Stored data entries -
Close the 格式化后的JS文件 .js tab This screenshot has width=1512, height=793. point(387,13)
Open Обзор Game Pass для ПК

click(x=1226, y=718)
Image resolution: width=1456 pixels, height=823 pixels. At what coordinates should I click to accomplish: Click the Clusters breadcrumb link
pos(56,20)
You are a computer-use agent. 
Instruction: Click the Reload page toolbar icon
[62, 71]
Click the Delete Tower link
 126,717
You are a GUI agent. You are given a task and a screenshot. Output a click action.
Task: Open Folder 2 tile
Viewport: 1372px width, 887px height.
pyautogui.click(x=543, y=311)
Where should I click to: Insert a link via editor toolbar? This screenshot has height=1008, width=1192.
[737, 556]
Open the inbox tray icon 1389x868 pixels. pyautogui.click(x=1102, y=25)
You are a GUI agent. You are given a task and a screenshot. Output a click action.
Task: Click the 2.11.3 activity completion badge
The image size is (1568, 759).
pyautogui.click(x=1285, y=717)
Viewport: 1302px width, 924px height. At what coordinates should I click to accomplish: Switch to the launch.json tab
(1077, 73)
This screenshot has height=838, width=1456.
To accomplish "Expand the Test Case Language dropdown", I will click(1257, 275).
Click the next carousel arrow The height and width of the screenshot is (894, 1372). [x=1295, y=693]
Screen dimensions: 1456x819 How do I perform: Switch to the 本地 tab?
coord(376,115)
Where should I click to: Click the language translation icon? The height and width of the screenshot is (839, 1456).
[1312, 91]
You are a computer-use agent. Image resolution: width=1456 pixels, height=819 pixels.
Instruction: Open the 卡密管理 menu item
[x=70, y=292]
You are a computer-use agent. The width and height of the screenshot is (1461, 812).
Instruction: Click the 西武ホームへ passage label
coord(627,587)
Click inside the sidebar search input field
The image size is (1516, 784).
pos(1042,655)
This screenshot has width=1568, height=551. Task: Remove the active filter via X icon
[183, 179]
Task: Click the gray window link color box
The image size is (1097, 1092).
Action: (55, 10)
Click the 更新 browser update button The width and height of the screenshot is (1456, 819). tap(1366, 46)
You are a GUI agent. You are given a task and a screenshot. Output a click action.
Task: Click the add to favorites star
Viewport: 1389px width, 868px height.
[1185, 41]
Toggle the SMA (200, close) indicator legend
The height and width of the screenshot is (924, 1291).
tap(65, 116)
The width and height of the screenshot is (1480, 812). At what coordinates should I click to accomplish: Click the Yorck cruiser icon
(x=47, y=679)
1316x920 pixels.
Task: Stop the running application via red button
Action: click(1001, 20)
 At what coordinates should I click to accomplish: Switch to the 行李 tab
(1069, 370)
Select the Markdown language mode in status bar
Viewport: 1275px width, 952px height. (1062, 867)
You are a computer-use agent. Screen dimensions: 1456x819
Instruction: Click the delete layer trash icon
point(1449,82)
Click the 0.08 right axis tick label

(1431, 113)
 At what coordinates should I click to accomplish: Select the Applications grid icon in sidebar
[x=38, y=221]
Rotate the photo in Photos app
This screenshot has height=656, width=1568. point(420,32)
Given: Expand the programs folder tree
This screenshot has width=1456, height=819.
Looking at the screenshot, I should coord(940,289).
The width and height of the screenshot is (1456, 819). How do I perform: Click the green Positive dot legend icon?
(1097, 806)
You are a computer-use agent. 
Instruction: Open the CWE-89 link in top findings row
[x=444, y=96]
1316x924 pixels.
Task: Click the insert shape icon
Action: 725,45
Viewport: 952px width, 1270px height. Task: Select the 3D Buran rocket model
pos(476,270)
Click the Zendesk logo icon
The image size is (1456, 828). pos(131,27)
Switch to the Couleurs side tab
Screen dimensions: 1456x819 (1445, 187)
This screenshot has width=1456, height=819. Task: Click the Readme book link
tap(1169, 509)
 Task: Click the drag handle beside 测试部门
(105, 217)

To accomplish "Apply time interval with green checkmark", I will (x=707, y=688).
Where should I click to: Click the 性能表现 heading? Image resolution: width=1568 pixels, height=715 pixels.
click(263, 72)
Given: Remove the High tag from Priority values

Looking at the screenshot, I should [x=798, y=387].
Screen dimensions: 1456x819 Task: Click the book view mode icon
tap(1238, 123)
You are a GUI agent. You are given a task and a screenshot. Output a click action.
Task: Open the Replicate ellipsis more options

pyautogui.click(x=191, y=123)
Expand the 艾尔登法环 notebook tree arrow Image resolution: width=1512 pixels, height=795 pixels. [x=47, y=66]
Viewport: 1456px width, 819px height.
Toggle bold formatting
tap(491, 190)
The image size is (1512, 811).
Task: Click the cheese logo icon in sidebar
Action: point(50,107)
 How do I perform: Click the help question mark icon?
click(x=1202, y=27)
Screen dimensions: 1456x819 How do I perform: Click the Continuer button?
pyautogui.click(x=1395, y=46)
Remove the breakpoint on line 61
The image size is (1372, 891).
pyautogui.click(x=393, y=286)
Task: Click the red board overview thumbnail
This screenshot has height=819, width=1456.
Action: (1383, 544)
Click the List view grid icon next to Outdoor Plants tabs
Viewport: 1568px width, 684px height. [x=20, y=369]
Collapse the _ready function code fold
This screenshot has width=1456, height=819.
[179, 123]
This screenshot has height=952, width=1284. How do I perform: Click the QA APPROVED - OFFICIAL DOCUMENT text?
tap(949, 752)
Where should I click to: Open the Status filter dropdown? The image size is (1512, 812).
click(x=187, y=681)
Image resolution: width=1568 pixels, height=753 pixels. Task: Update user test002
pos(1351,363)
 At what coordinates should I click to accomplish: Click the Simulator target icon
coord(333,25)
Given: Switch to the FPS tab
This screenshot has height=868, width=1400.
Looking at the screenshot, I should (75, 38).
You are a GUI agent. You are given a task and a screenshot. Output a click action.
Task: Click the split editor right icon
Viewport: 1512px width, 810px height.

Requirement -
Where a line in the data contains the string "arrow", add it to your count, and give only the final number.

Solution to the exercise -
2